Kaye301 - 10 Dec 2003 05:23 GMT Sandy L wrote: << If there were a smaller lesion then, it might be possible to look closely at the same place as a larger lesion now and say "It was there, too." >>
Very true. However, my oncologist said there was "no change" since that first CT scan. The current scan done in 11/03 reports that the lesion is 2.5 cm. The scan of 4/01 states that visible lesions were less than 1.0 cm.

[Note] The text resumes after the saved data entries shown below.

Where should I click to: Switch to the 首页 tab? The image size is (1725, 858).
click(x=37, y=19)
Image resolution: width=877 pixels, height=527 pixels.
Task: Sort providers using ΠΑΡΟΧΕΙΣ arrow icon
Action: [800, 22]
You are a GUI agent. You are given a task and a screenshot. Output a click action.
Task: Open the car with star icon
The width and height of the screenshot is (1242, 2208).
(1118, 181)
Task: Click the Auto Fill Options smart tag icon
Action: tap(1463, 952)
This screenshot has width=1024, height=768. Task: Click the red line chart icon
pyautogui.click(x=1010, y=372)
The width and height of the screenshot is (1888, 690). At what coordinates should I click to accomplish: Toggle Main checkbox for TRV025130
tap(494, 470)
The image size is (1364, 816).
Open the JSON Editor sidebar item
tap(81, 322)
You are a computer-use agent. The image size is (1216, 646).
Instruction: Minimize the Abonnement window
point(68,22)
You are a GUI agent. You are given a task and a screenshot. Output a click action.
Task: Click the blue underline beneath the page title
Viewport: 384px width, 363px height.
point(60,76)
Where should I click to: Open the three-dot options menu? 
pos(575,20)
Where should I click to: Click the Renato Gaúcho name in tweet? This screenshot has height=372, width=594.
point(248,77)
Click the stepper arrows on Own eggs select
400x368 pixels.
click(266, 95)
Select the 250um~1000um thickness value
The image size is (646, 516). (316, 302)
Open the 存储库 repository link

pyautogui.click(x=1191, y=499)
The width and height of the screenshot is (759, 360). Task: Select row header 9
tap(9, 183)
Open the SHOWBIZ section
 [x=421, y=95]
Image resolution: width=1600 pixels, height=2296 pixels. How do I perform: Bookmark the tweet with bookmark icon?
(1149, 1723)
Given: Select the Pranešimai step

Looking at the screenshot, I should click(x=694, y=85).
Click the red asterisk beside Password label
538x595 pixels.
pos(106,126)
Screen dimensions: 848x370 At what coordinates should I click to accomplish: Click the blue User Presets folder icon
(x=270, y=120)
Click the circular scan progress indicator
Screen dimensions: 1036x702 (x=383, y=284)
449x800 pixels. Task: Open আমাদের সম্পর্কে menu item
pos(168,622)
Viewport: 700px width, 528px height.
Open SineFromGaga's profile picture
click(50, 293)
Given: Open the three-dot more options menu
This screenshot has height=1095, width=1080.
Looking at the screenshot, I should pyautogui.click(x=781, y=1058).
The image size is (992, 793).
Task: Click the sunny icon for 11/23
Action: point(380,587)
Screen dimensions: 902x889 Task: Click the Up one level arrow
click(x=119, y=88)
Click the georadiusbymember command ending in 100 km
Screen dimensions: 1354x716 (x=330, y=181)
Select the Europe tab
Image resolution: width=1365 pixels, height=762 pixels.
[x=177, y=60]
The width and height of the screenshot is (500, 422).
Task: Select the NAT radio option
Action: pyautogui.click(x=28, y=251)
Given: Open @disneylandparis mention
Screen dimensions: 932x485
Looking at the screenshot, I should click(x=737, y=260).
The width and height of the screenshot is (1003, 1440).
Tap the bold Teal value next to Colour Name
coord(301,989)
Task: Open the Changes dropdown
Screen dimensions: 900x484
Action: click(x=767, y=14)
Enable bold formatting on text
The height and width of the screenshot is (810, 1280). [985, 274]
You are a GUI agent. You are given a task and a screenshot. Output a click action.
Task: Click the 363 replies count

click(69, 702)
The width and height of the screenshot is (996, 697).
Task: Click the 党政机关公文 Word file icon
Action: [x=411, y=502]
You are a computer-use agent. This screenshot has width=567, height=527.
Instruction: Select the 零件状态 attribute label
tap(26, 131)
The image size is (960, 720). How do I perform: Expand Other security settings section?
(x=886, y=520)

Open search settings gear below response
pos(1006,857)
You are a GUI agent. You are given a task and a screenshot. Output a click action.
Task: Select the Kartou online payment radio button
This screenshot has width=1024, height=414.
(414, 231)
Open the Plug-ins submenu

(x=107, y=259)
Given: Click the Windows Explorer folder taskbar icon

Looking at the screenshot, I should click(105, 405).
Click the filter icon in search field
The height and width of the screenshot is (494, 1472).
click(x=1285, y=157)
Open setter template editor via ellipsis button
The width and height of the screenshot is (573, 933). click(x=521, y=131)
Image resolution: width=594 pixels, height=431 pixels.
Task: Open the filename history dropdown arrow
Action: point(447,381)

<<If a lesion then and now were close to the borderline of detectability, it would be hard to prove negligence. It there were an obvious lesion then--the sort of thing even I might recognize--then negligence may have been involved.>>
I guess the fact that there has been supposedly 'no change' is good. I was doing some research on lobular. The retroperitoneum and retroperitoneal nodes are a likely site for metastases to occur. Yet, the radiologist who read the first scan stated that there were several enlarged retroperitoneal nodes, not likely associated with breast cancer. That is true for the majority of breast cancers. However, the retroperitoneal area is the 3rd most common site for mets from lobular. I was relaying the above to an acquaintance/friend who is a private radiologist. He was not aware of the different metastatic pattern of invasive lobular. I was also just sent a post from someone who had an enlarged node in that area. Her node size was about 1.5. She was put on chemo because of that and her node is now .9 cm. When I read of cases like that it reinforces my lack of faith in some of the caretakers I am seeing along with the system.